Что, я разве еще не рассказывал про противогазы? Во время войны брат приобрел целый короб. И проследил, чтобы в каждой комнате на гвоздях висело по две штуки, чтобы мы, если страны Оси [21] нападут на Нью-Йорк и сбросят газовые бомбы, где бы в ту минуту ни находились, были во всеоружии. Приняв во внимание, что брату до конца жизни кашлять, а от его голосовых связок остались одни клочки и что его рота в 1918 году, когда накатил туман, противогазов не имела, я не возражал. Но он настаивал, чтобы я упражнялся в надевании противогаза, чтобы, когда придет срок, я не погиб из-за своего неумения. Для меня же упрятать под маску нос и рот, оставаясь вдобавок в полной темноте, значило пережить ужас. Так и казалось, что меня лишили еще и обоняния и вкуса. Мне, как оказалось, было трудно дышать через коробку противогаза, что означало: смерти от отравления газом я смогу избежать, только приняв взамен смерть от удушья. Впрочем, я старался изо всех сил и не жаловался, даром что считал немецкую газовую атаку на Пятой авеню в высшей степени маловероятной.
21
Берлин — Рим — Токио.
К концу войны промышленная мощь американской экономики произвела всего, что может потребоваться солдату, куда больше, чем было нужно, и, помимо противогазов, мы набрали столько военных излишков, что хватило бы снабдить собственную армию. Лэнгли говорил, что на блошиных рынках солдатское барахло стоит гроши и это дает возможности для бизнеса. У нас были армейские ремни, солдатские ботинки, каски, походные ящики для посуды, контейнеры для консервов с жестяными кружками-мисками, телеграфные ключи (они же «жучки»), созданные для войск связи, целый стол был завален грубыми серо-зелеными солдатскими портками, куртками «под Айка», [22] форменными гимнастерками и одеялами из шерстяных оческов, а еще были перочинные ножи, бинокли, целые коробки разного рода эмблем и шевронов и так далее. Словно время ураганом пронеслось через наш дом, и все эти вещи забросил к нам ветер войны. Лэнгли так и не довел до конца ни единой из предпринимательских затей. Так что наряду со всем прочим все эти каски, ботинки и т. д. теперь заканчивали свои дни там, куда их бросили, точно экспонаты некоего драматичного прошлого, почти как если бы у нас был музей, пусть его сокровища все еще дожидались каталогизации, а экспозиции — организации.
22
Эйзенхауэр Дуайт Дэвид [Айк] (1890–1969) — генерал армии (1944), во время Второй мировой войны командовал союзными войсками в Северной Африке и Средиземноморье, с конца 1943 г. — верховный главнокомандующий экспедиционными силами союзников в Западной Европе, а в 1945 г. стал командующим американскими оккупационными силами в Германии. Впоследствии дважды избирался президентом США (1953–1961).

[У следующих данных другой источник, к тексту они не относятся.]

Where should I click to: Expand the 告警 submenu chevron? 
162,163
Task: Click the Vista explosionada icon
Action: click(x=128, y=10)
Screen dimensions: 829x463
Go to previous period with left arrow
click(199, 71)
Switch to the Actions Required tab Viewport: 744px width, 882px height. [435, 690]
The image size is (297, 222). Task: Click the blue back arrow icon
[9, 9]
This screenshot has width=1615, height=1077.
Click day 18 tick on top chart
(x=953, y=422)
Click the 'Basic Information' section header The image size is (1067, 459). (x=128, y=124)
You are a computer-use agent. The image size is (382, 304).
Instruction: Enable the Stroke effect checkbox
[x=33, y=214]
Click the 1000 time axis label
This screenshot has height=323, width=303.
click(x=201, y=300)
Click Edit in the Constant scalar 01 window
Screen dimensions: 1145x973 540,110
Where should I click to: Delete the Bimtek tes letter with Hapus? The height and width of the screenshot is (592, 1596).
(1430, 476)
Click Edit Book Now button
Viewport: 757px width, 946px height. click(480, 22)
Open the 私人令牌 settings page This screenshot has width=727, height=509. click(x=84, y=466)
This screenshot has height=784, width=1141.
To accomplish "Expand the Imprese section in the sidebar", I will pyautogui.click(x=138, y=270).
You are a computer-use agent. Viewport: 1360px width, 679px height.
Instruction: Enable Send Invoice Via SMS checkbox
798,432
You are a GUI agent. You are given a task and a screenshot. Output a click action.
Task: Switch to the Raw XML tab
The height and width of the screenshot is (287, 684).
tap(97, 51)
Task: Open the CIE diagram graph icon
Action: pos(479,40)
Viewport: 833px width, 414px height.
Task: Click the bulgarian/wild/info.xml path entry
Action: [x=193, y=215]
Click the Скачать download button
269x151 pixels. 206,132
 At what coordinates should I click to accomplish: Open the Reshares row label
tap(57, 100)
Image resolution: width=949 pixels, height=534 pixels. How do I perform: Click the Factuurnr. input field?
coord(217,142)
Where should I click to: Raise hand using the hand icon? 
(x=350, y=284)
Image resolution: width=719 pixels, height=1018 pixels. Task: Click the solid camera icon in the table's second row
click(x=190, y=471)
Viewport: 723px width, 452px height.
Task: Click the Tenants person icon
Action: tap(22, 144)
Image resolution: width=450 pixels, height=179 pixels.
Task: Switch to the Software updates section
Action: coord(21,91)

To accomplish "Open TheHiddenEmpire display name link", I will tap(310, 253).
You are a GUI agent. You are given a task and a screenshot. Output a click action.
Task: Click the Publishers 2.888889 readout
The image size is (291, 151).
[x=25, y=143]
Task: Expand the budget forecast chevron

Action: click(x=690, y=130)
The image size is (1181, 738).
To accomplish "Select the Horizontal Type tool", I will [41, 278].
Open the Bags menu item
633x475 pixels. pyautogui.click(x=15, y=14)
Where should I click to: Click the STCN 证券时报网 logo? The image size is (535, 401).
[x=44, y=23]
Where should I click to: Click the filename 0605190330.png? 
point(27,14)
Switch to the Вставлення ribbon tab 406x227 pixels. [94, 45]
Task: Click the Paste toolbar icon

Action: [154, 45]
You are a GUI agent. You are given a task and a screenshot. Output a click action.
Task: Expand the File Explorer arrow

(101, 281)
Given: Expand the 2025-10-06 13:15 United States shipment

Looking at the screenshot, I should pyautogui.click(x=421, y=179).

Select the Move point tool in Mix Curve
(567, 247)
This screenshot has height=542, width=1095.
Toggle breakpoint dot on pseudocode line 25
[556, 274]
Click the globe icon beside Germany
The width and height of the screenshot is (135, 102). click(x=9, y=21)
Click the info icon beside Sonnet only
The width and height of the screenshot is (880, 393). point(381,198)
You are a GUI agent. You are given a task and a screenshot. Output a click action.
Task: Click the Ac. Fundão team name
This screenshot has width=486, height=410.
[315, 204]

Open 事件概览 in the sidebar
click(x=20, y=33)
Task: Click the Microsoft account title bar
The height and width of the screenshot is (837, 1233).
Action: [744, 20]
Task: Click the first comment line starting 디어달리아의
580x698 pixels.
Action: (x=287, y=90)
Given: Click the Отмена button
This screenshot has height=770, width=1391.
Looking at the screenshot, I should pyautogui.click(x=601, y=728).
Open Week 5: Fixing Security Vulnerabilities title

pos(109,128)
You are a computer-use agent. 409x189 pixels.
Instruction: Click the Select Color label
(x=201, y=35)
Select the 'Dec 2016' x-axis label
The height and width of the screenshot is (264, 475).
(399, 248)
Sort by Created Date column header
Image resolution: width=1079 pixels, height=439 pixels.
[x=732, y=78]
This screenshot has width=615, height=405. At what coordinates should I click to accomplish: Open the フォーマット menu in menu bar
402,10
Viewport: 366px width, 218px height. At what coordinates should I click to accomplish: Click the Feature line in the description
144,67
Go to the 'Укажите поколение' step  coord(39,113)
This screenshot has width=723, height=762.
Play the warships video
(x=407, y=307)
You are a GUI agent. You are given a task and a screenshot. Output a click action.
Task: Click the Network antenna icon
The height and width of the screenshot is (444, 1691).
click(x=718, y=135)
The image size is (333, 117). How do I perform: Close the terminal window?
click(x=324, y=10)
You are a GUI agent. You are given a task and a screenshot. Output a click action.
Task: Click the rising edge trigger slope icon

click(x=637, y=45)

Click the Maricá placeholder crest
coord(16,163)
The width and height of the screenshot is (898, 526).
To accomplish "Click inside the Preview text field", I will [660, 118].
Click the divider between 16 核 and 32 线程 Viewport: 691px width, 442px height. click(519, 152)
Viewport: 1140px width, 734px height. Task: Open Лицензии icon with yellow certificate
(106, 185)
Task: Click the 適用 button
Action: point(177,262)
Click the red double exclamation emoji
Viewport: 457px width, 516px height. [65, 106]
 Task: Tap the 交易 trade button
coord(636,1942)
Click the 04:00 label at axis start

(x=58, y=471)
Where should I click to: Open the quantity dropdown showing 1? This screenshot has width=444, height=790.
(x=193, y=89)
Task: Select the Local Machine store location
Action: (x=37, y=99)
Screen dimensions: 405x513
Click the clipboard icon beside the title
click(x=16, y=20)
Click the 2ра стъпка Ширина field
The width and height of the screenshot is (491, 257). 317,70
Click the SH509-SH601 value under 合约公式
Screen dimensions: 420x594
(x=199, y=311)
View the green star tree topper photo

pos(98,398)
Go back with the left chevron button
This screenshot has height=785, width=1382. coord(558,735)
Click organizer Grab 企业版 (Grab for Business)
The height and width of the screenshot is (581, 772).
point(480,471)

Не все пошло в мусор: когда наша одежда износилась, мы стали ходить в гимнастерках, и брюки надевали, и рубахи. Носили и ботинки, когда наши туфли развалились.
О, и еще винтовка «М-1», вся в масле, из которой ни разу не стреляли. Этот экспонат был особо ценной добычей моего брата. По счастью, он не нашел подходящих к ней патронов. Брат вбуровил в мраморную каминную плиту здоровенный гвоздь и повесил на него «М-1» на заплечном ремне. Работой своей он остался настолько доволен, что проделал то же самое со «Спрингфилдом», провисевшим там почти тридцать лет.